Exercise details: If a line in the data has the string "height", please show it.

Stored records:

● ● ● ● ●

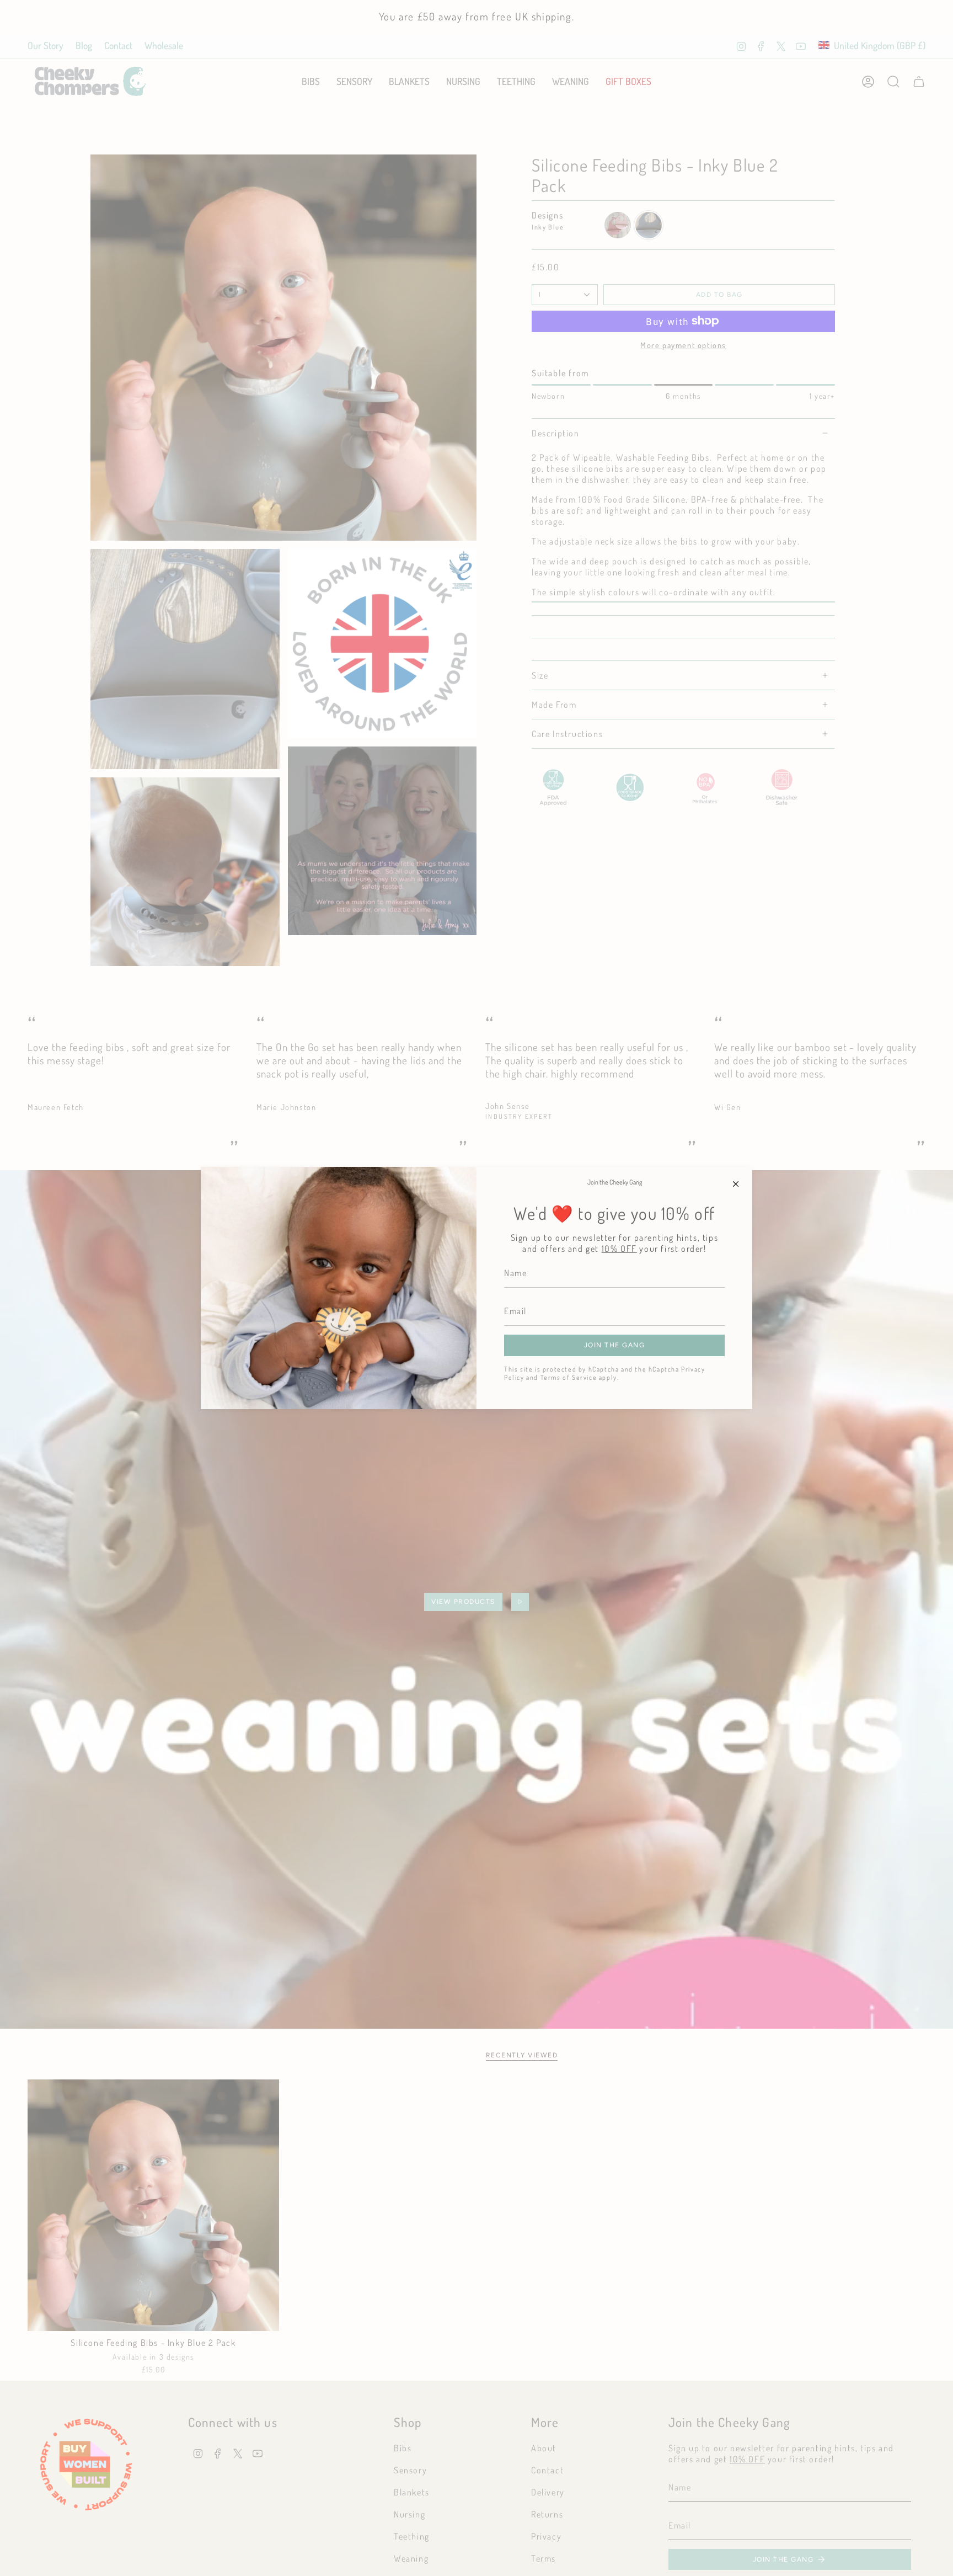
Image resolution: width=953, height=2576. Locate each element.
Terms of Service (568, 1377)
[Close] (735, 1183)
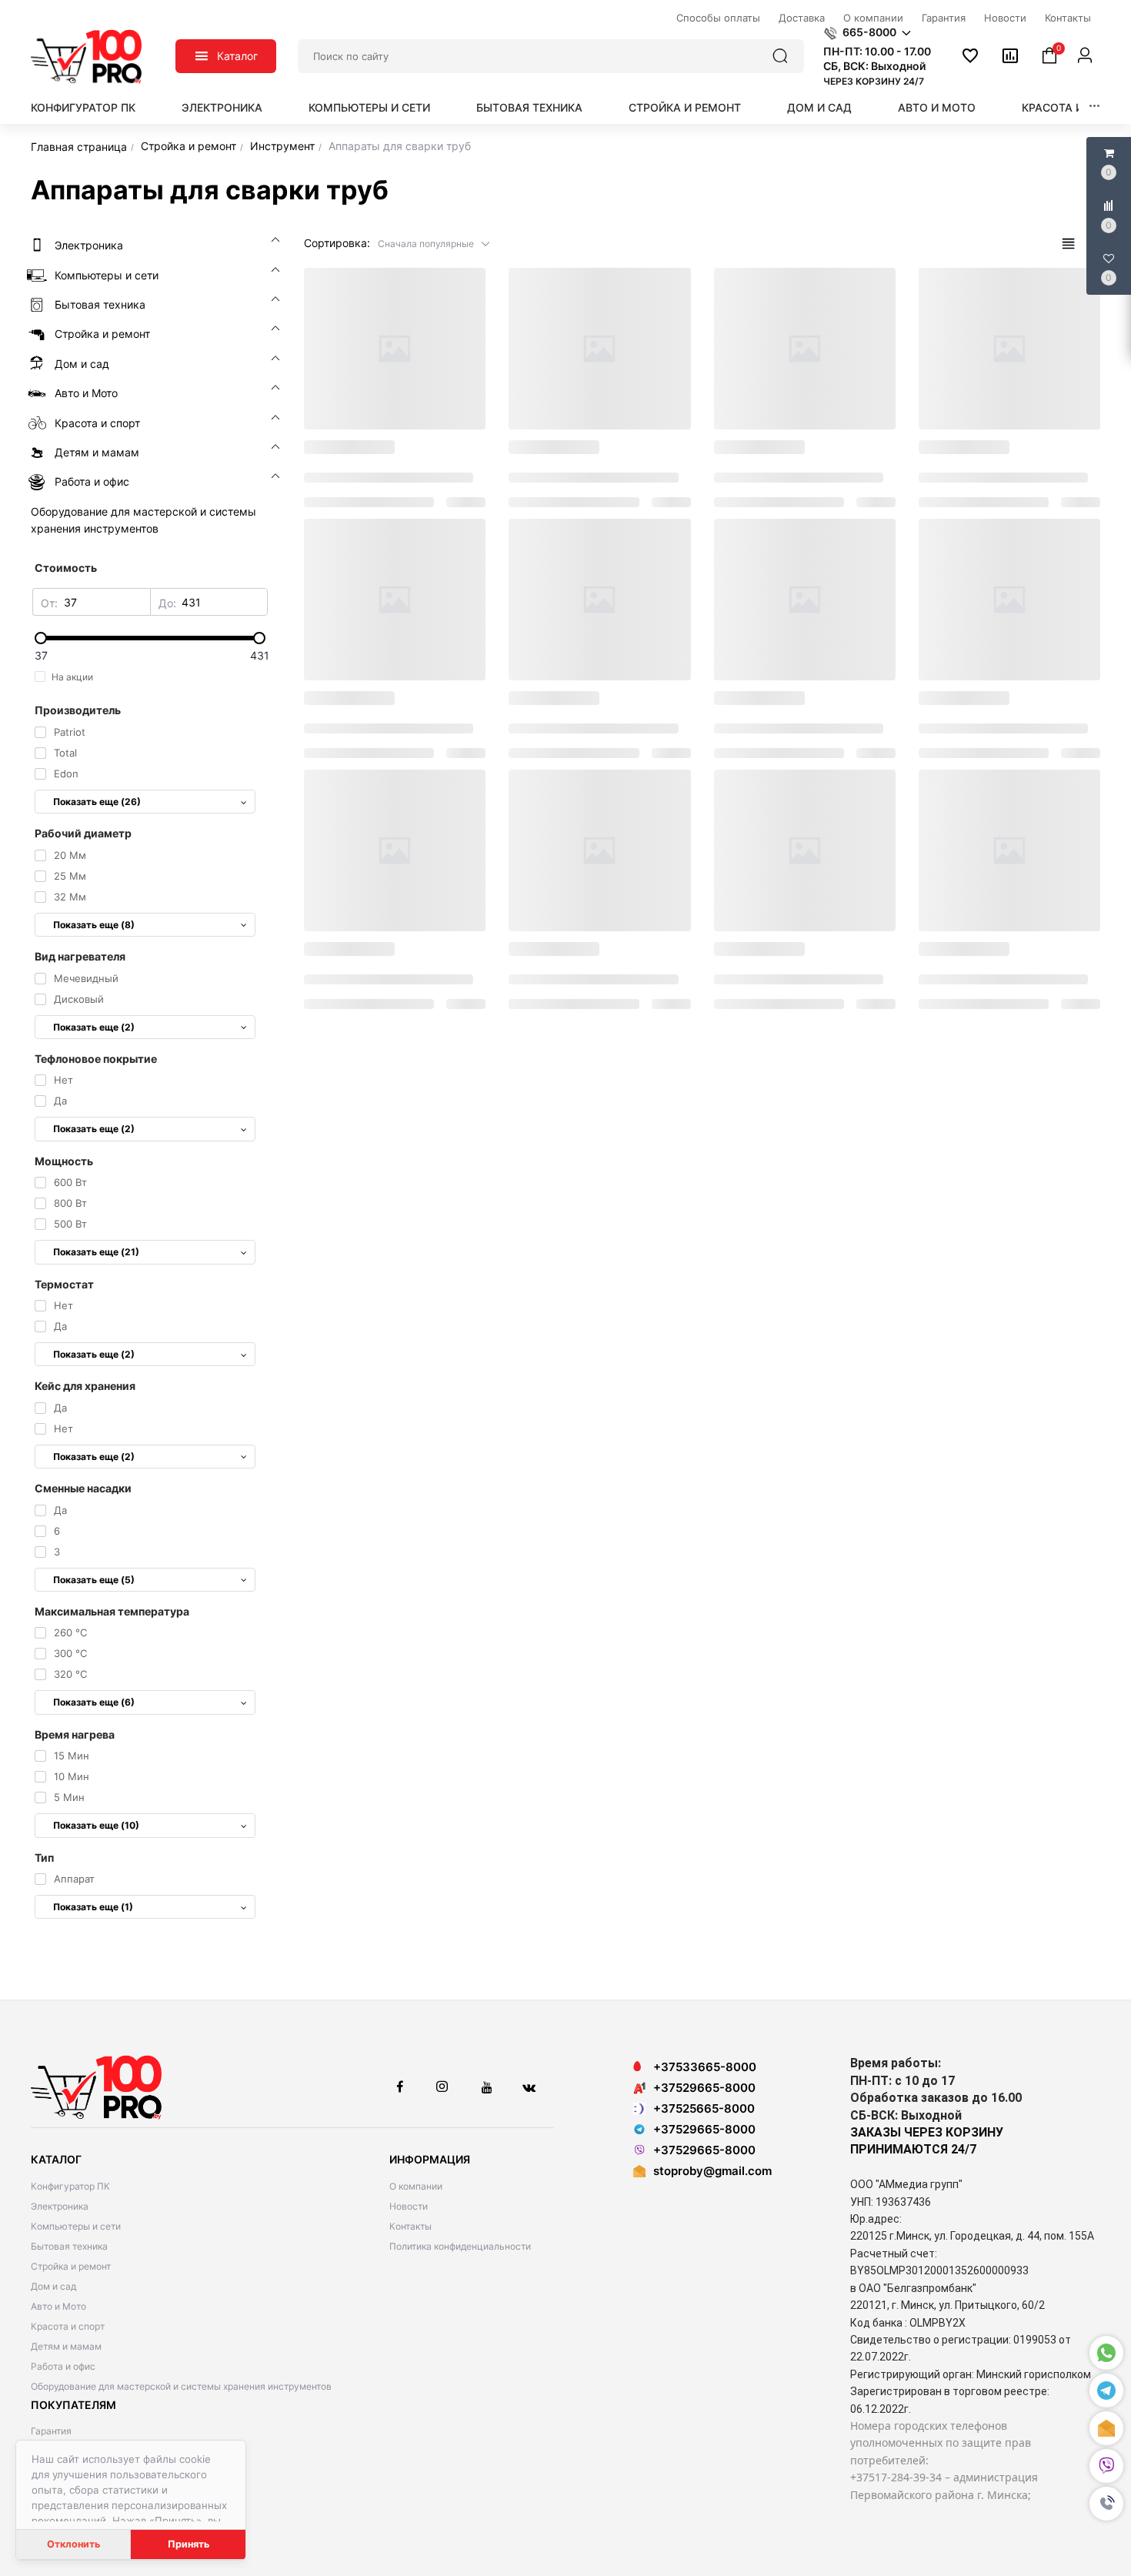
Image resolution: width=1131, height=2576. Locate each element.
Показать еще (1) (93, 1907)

● ● ● ● ●

Response below:
Image resolution: width=953, height=2576. Locate each element.
Image resolution: width=1131, height=2576. Locate each element.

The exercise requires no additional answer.